LISTA DE TAREAS —
a – Según el texto sobre Volodymyr Dehtyarov, ¿qué familiares esperan con él en la fila para ser evacuados a Polonia? Enumera todos.
b – Retoma el texto sobre Volodymyr Dehtyarov a partir de su última oración.

Una de estas personas es Volodymyr Dehtyarov, quien era soldado del bloque comunista. Estuvo destacado durante la invasión rusa de Afganistán, que se extendió entre 1979 y 1989. Pelear allí significaba que los soldados se cuidaban unos a otros. Nadie más importaba. Los hombres recibían órdenes y luchaban. Dehtyarov no sabía en aquel entonces que la misión de salvar al régimen pro-Moscú en Kabul estaba condenada al fracaso.
“Nos dieron nuestras órdenes y cumplimos con nuestro deber”, dice. El ahora anciano hace una larga fila en la estación de tren de Leópolis esperando a ser evacuado a Polonia junto con su hija, su nuera y cuatro de sus nietos. Su hijo y un nieto con autismo tuvieron que quedarse en Mykolaiv, al sur de Ucrania.

[Datos de localización de elementos por coordenadas de píxel]
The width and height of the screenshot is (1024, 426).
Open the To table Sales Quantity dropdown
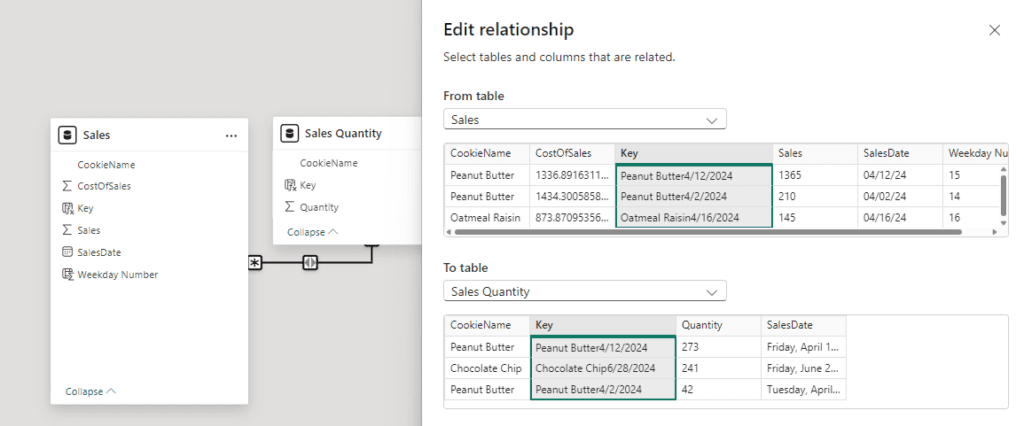coord(585,292)
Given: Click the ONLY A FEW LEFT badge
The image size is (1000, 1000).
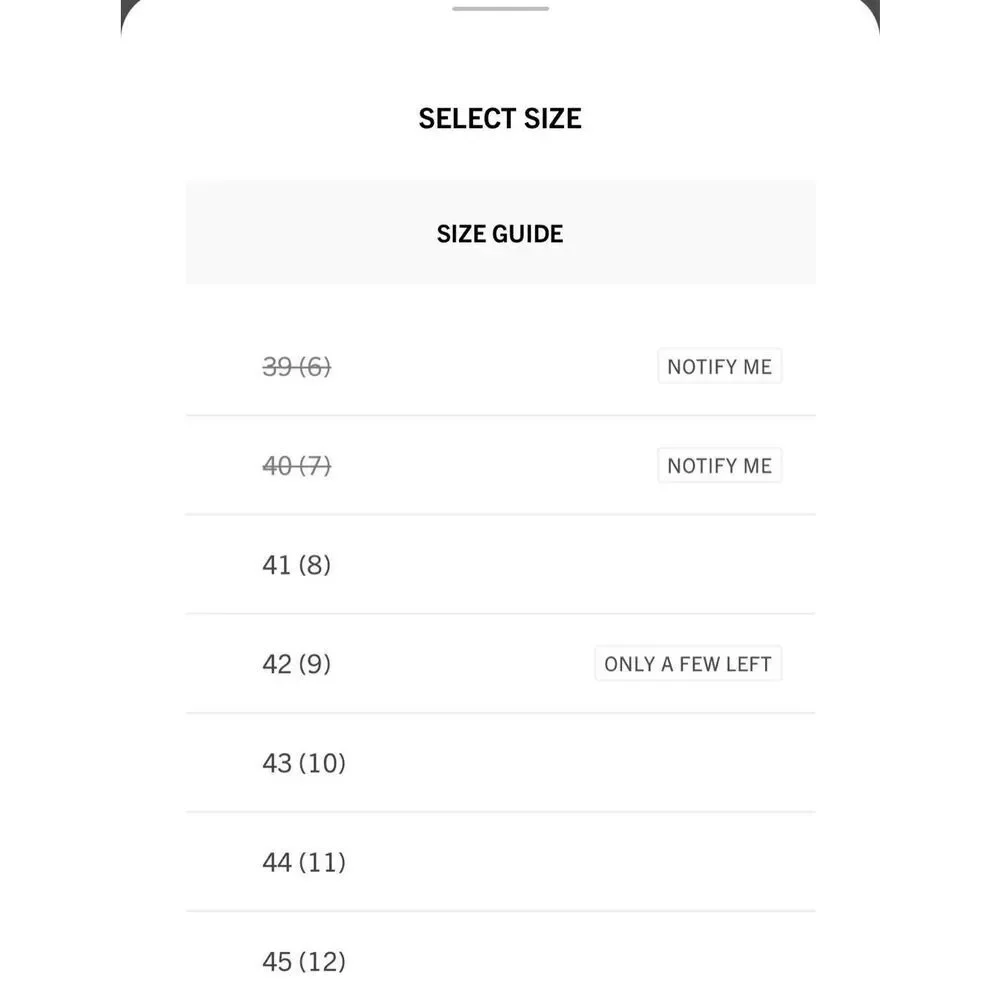Looking at the screenshot, I should [688, 664].
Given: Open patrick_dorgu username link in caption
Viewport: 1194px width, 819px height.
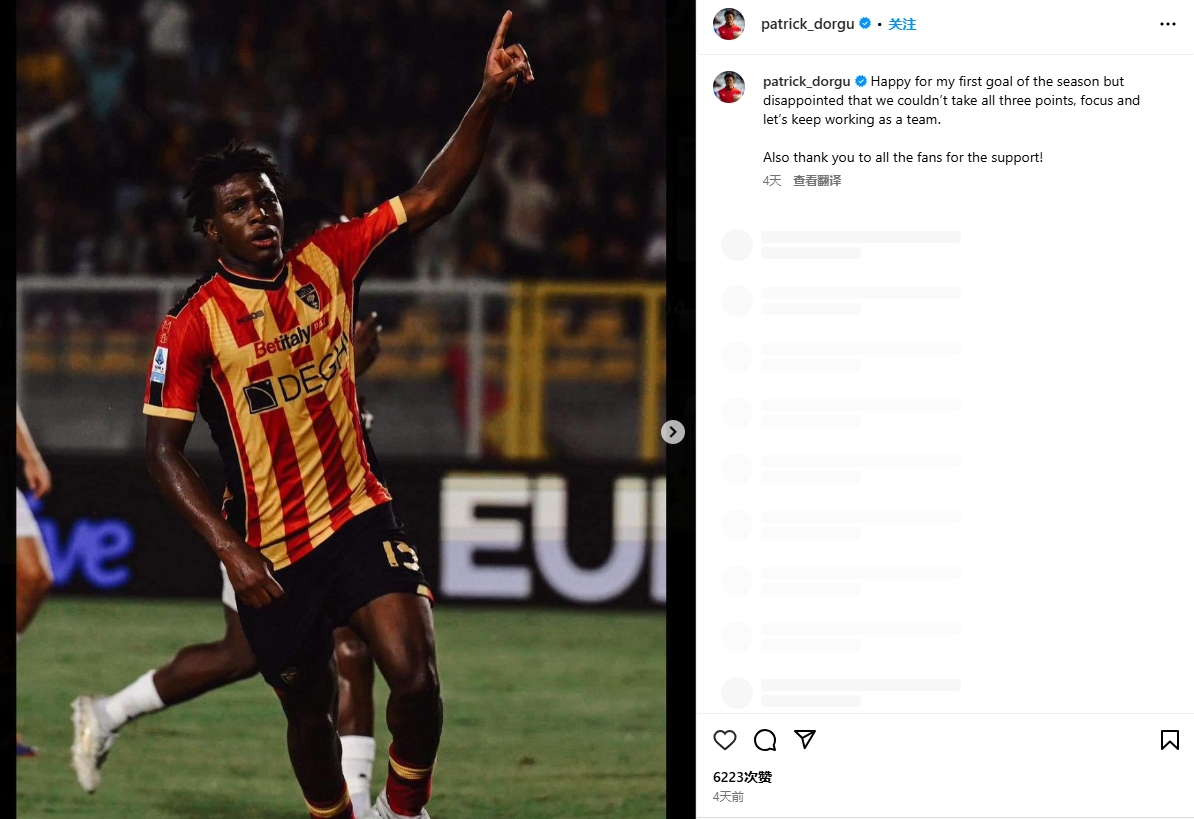Looking at the screenshot, I should click(806, 81).
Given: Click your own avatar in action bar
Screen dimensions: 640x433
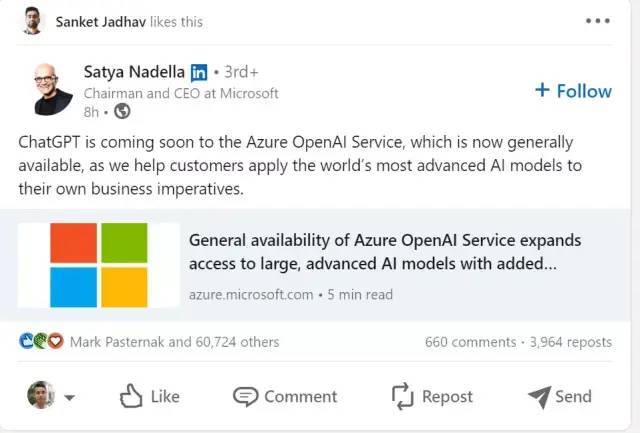Looking at the screenshot, I should [41, 395].
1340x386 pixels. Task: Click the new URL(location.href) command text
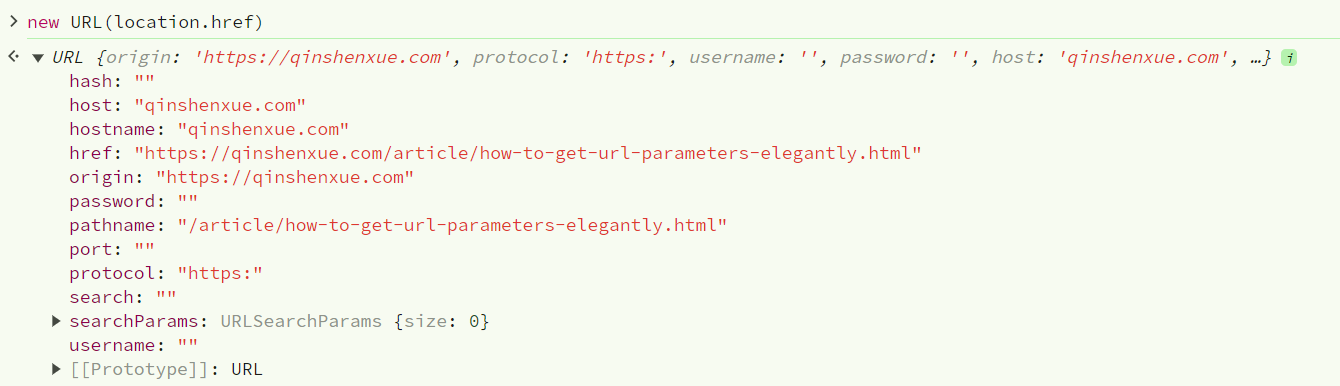(145, 22)
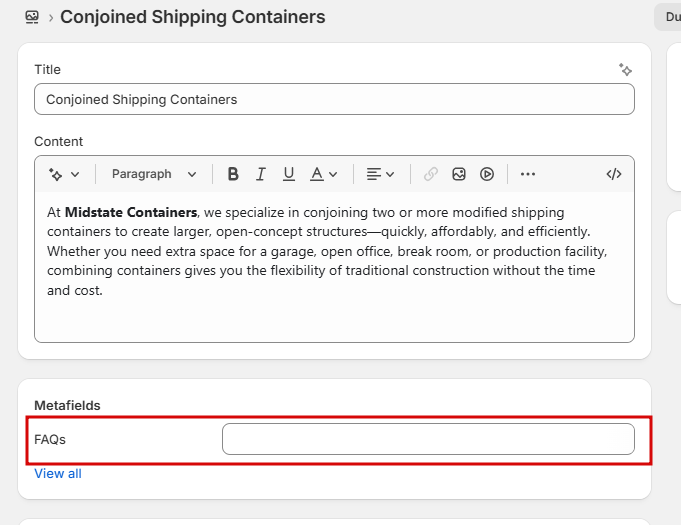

RESPUESTAS DEL EJERCICIO —
a – Su hija, su nuera y cuatro de sus nietos.

b –
En sus fotografías en blanco y negro de esa otra guerra, el fondo está blanqueado por la fuerte luz del sol. En la imagen se muestra confiado, con el arma en sus brazos. Las fotos, como su medalla de servicio, son recuerdos de una época de poder. Pero el Ejército Rojo se fue hace mucho tiempo. Y esta nueva guerra rompió su amistad con los veteranos rusos con los que una vez luchó.
“Ya no nos hablamos”, dice. Volodymyr se retiró del ejército con el rango de teniente coronel. Comentó que es consciente de que el gobierno ruso afirma que Ucrania está dirigida por nazis y fascistas. Cuando le pregunto qué piensa de esas etiquetas, se ríe. Es una risa larga y amarga, y agita su brazo hacia la multitud de mujeres, niños y ancianos en la fila a su alrededor.
“Esa es una pregunta. ¿Aquí? ¿Nazis? ¿Fascistas? ¿Estas personas? Chicos, ¿de qué están hablando? ¿Estos no son fascistas o nazis? Mírenlos. Son ucranianos. Es simple”. El veterano aborda un tren a Polonia con su familia. Esperaba ir al oeste y adentrarse en la Unión Europea. Como todos los demás aquí, no tiene idea de cuánto durará el exilio.
“Me voy y eso es todo”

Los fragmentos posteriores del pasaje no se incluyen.